-- Given data follows --

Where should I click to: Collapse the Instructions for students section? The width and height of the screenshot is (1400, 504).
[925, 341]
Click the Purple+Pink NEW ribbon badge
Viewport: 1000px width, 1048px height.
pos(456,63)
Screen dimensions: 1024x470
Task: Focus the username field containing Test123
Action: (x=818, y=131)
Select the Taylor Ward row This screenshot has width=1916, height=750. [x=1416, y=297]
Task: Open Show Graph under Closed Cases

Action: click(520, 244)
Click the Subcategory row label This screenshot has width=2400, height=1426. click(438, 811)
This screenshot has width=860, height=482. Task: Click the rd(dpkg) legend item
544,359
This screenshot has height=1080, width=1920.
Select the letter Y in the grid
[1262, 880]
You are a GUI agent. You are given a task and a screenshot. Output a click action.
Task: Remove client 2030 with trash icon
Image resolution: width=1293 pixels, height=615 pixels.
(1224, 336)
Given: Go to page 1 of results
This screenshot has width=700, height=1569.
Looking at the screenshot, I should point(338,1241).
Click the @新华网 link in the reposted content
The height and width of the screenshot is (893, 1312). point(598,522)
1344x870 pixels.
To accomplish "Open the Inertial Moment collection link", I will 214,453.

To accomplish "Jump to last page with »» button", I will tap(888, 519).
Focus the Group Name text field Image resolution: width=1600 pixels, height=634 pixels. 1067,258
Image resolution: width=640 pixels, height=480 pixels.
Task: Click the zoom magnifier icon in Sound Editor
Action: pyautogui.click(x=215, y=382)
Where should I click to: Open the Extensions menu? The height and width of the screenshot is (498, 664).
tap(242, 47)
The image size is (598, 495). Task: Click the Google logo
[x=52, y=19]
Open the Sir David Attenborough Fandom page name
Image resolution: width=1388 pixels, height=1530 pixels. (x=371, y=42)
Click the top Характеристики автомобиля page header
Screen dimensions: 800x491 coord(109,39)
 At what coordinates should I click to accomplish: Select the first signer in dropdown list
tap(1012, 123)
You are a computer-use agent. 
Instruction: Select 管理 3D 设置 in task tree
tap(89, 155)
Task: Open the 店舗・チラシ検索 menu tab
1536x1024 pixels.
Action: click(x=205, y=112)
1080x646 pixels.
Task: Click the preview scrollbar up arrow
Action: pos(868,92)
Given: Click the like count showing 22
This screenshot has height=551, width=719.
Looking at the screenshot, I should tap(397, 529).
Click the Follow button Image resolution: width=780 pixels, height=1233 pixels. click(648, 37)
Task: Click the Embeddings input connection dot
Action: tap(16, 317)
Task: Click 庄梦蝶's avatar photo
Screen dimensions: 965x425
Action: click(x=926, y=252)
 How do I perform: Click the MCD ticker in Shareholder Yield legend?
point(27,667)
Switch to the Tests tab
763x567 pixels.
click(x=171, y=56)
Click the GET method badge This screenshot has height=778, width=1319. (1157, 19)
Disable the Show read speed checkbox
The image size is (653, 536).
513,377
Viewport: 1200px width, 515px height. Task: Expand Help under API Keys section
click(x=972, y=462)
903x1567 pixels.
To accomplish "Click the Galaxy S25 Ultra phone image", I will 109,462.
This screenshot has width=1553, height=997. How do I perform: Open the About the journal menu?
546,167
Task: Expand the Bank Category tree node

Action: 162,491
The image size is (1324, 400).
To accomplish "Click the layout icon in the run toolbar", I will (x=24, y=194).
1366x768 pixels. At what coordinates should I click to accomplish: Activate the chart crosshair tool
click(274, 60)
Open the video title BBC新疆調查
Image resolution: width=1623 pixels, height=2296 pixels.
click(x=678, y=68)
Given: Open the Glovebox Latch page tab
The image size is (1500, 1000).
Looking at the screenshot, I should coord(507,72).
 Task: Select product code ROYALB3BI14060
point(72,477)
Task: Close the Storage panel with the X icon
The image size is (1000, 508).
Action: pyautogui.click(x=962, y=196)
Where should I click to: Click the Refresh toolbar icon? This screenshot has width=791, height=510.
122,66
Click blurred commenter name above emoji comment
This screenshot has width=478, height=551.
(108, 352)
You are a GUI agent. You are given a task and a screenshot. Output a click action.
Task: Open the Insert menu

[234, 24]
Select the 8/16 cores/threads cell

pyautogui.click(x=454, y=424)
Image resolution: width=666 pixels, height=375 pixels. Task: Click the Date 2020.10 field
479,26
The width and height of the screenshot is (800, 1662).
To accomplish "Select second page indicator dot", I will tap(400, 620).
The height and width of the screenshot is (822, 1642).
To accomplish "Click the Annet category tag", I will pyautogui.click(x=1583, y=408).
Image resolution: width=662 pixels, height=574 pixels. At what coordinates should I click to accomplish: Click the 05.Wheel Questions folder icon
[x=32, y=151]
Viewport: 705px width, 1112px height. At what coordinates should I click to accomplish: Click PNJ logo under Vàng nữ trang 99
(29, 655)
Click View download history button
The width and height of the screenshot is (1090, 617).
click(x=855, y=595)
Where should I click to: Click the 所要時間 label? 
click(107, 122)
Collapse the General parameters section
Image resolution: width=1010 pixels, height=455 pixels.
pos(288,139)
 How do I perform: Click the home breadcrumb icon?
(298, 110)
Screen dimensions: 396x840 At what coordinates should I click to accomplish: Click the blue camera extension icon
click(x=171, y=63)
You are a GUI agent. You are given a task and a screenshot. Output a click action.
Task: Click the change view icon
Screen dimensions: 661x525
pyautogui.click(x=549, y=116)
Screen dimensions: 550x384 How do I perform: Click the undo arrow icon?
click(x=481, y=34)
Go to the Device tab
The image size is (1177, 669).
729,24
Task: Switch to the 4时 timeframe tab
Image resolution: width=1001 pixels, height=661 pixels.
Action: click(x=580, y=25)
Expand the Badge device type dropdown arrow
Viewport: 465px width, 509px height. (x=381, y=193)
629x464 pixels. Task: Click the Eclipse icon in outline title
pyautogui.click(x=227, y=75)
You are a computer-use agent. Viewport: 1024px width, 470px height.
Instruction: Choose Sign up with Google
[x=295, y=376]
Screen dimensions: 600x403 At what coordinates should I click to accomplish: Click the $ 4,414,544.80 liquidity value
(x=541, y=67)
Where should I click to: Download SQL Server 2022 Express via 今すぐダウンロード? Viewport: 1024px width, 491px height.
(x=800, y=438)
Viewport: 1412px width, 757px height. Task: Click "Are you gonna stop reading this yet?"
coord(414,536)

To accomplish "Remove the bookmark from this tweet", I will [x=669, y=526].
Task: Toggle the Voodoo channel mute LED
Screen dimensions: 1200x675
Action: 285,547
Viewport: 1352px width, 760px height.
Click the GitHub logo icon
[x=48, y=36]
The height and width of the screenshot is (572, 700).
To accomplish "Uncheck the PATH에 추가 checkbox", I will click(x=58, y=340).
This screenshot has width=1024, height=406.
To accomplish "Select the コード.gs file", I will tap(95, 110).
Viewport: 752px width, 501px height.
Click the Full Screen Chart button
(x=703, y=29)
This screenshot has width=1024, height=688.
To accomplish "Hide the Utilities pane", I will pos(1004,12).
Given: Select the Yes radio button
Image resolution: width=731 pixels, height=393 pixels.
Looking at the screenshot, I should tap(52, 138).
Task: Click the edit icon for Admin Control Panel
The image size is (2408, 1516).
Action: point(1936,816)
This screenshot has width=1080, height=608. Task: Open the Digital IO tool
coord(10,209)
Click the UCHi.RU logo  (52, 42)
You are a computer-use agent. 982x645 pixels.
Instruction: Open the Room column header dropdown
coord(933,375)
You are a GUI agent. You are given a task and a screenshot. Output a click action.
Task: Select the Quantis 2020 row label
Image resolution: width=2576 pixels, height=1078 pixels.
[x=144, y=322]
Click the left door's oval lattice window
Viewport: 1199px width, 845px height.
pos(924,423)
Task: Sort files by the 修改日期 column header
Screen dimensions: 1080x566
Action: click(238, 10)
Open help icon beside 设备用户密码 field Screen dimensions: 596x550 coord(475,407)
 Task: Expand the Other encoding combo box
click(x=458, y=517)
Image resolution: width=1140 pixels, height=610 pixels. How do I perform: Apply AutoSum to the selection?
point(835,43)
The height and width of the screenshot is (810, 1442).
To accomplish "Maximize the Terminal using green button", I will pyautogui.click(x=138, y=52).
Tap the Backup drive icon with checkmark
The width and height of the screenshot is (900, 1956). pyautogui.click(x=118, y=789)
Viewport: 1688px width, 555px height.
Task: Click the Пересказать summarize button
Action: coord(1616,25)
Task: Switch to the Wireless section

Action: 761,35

-- Given data concluded --

Your goal:
In which lines of the records does the word "Remove" appear? Copy each of them.

Response below:
Task: Remove client 2030 with trash icon
To accomplish "Remove the bookmark from this tweet", I will [x=669, y=526].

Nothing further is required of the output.